Challenge =>
Pull out each line of the entries below that contains the string "screenshot". Match its case.

[Data for locating words and elements]
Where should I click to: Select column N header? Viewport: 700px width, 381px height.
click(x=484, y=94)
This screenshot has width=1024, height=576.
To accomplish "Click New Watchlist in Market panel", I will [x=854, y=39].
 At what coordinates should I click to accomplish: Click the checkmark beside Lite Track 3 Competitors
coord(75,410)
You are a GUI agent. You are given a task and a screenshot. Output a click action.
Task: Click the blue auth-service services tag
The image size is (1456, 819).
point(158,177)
* * *
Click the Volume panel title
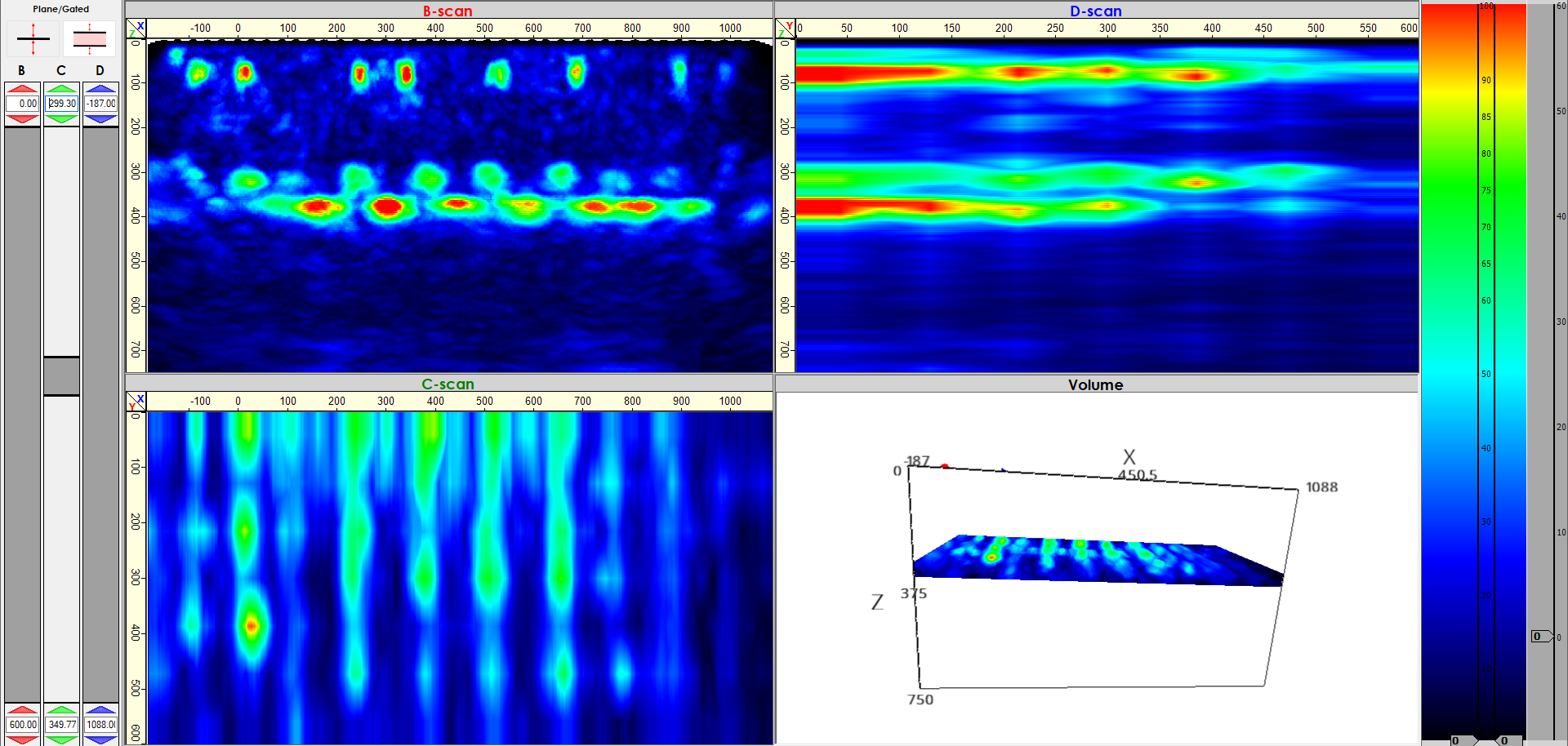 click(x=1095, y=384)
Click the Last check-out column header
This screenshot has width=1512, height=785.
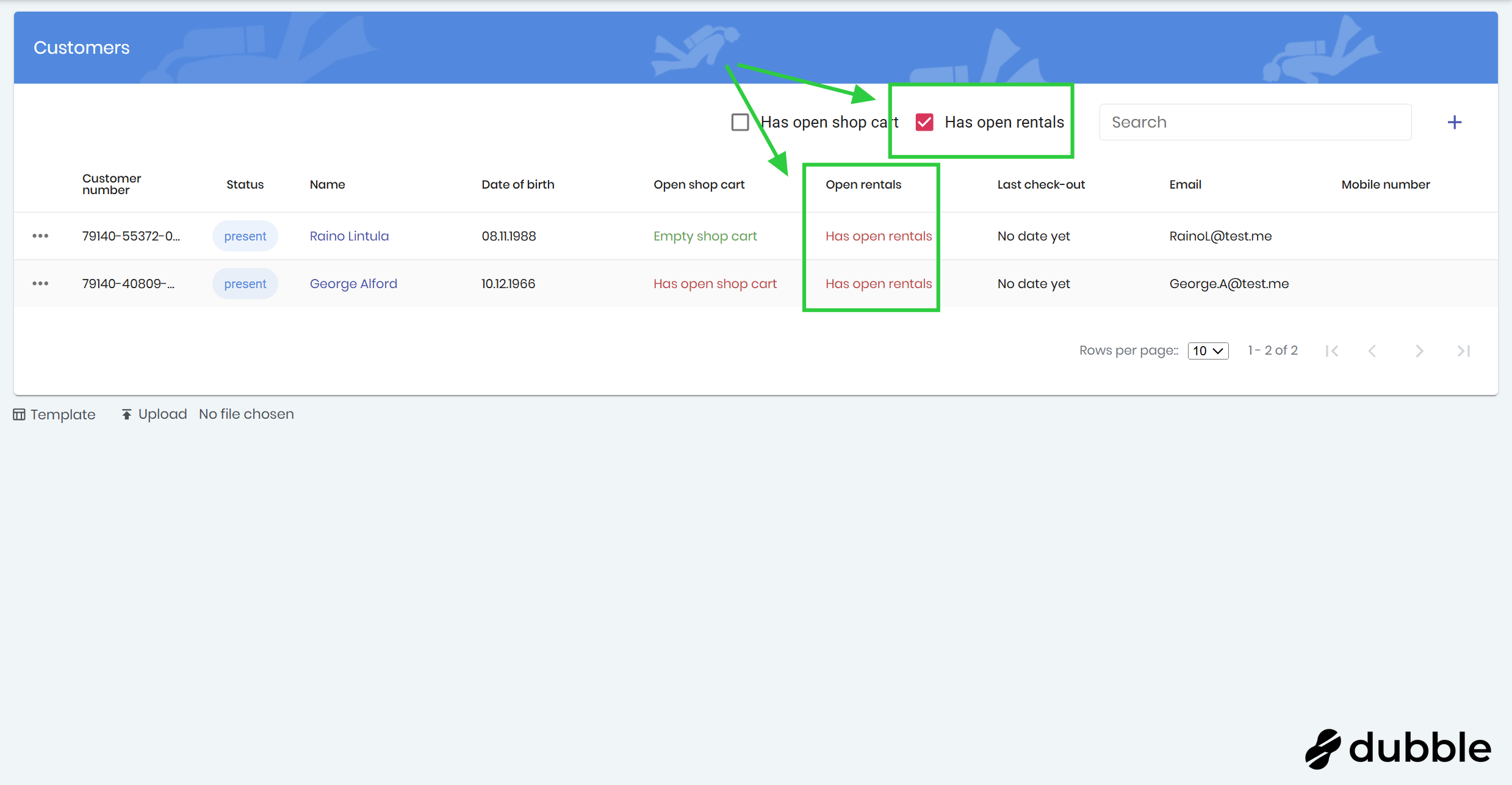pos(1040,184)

The reply =>
This screenshot has width=1024, height=576.
You are a GUI agent. You are given a task and a screenshot. Output a click action.
This screenshot has width=1512, height=785.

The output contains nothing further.